It really is true what they; time flies when you're having fun. As the Quidditch season tailed off with the approach of winter, I found myself with a little more time on my hands. In previous years I'd really let loose in the off season, partying wildly and going on impromptu holidays to places where the sun shone. But this year was different, or rather, _I_ felt different.

My strange relationship with Draco had started cautiously, with us meeting for the occasional spot of lunch at quiet restaurants, or for coffee at one of the many café's that dotted Diagon Alley's street. Once we got passed the wary formality with which she spoke to each other, I think we found in each other a stimulating and witty companion. Draco's tongue was every bit as razor sharp as I remembered, although his humour had grown and evolved to match it. I myself am the soul of sarcasm, and if sarcasm is considered the lowest form of wit, that's fine – I've also been dubbed Mistress of Understatement on more than one occasion.
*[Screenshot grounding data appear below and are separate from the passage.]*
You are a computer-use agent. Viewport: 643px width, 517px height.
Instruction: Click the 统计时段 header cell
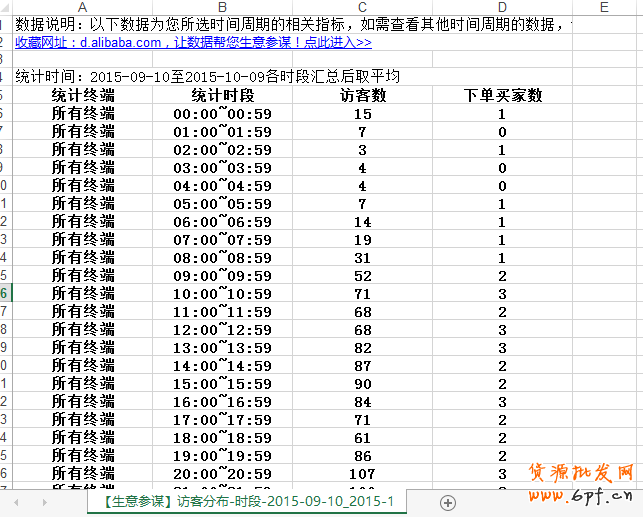[x=222, y=96]
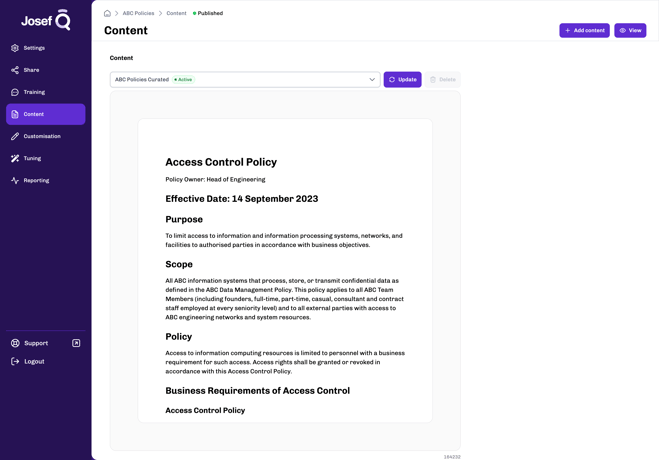Toggle content preview with View button
The image size is (659, 460).
coord(630,30)
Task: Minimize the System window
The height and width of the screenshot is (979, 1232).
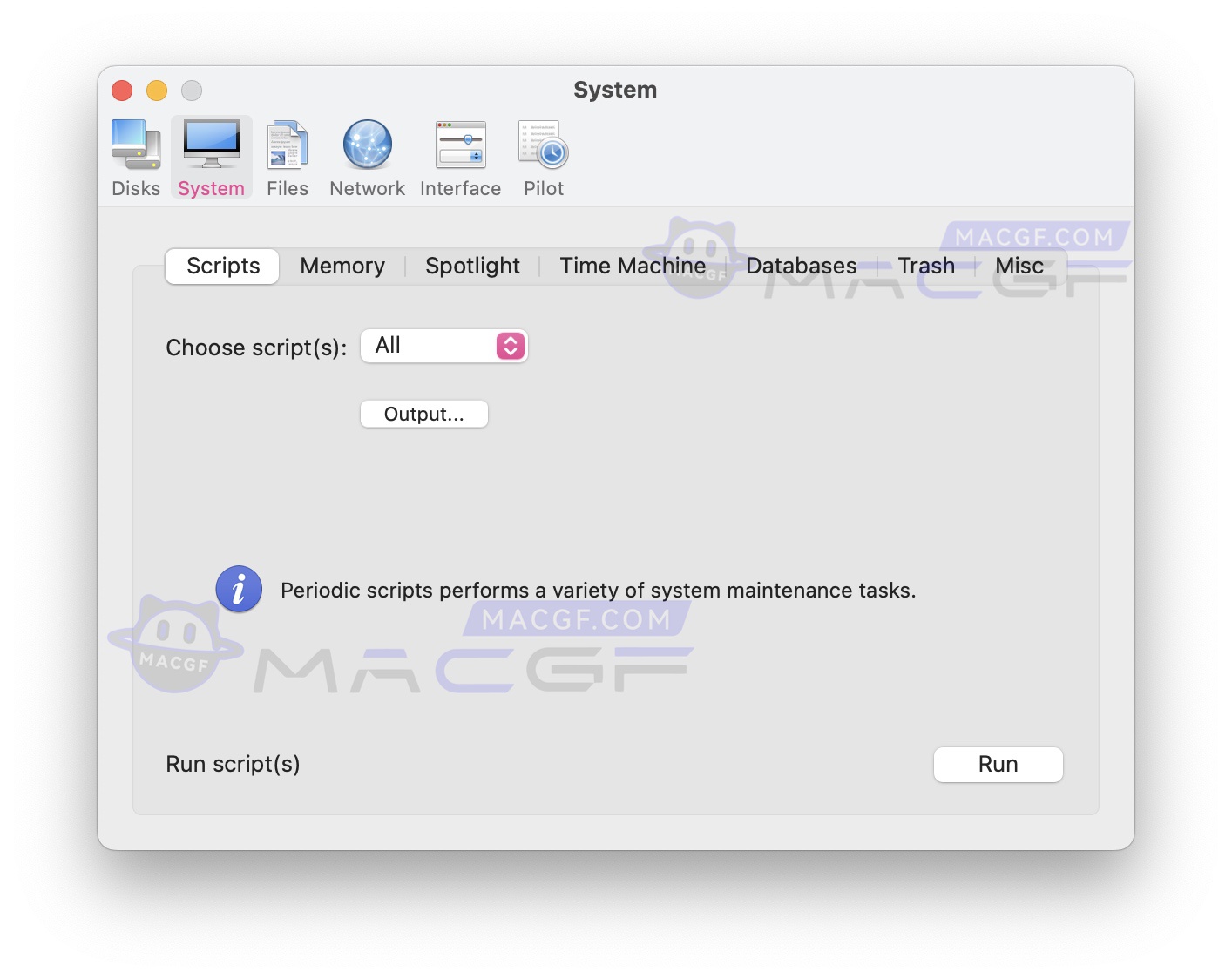Action: pos(157,90)
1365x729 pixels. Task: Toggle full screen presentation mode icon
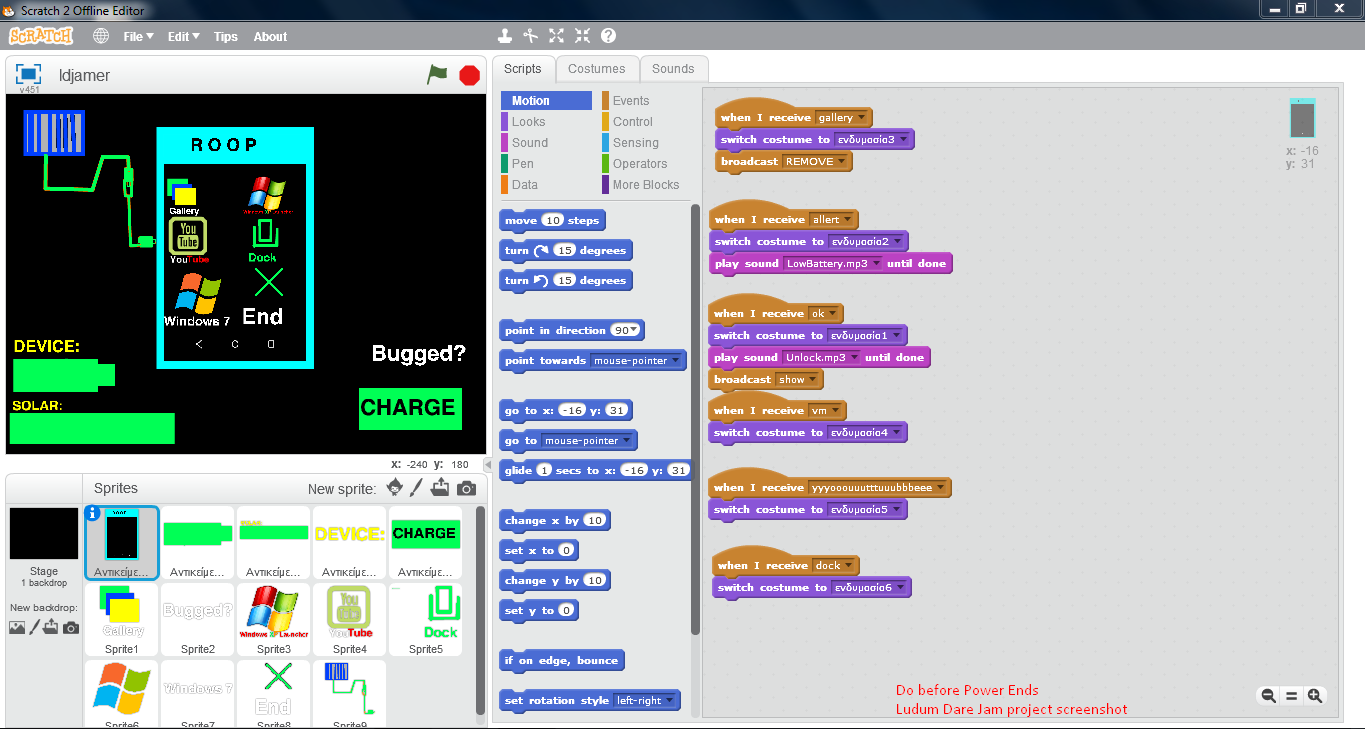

Altogether our tentative acquaintance soon progressed into the realms of friendship, surprising me with the ease in which it happened. Once you got passed Draco's icy exterior he was fantastic company, prone to delivering amusing anecdotes in a dry tone of voice that had me bursting out with startled laughter once I caught up with the punch line.

Life proceeded on in this comfortable fashion, until I found myself grabbing one rare Sunday morning lie-in in early December. I was dozing peacefully, wrapped up snuggly in my multitude of coverlets, half-dreaming of drifting unsupported through a cloudless sky. Dimly I became aware of another presence in my room, struggling to open my eyes I let out a soft groan as the sunlight slipping through the cracks in my curtains assaulted me.

"Good morning, Ginevra," said the presence, and I groaned again, much more loudly and drawn out.

"Draco, why are you disturbing my blessed lie-in?" I demanded, the effect ruined by the quilt that was effectively muffling me. Blinking my eyes furiously to clear them of sleep I peeked out over the top of the quilt. Draco was leaning casually against the doorframe, smirking at me for all he was worth. I harrumphed loudly, before rolling over and burrowing into my bed. "Go away!" I shouted from the depths of my mattress, feeling mulish and cheated of my precious rest.

"Come now Ginny, we _did_ have an arrangement," he said, his tone implying that he was the very soul of patience. I groaned again, what arrangement?

"No!" I was being childish, but I was warm, and it had been snowing when I went to bed last night. I heard him sigh, and hummed contentedly at his obvious defeat. Trying to recreate my pleasant dream in my head, I allowed myself to drift once more. Abruptly, my covers were whipped off of me and, squealing, I rolled out of bed and into a defensive crouch on the floor. "_Draco Malfoy!_" I yelped, glaring bloody murder at him. "How _dare_ you?!"

His lips twitched for a moment, and then he schooled his face back into its mask of detached amusement. "We have an arrangement," he said again, and then chucked my quilt back on the bed. "How about I put the coffee pot on whilst you shower?"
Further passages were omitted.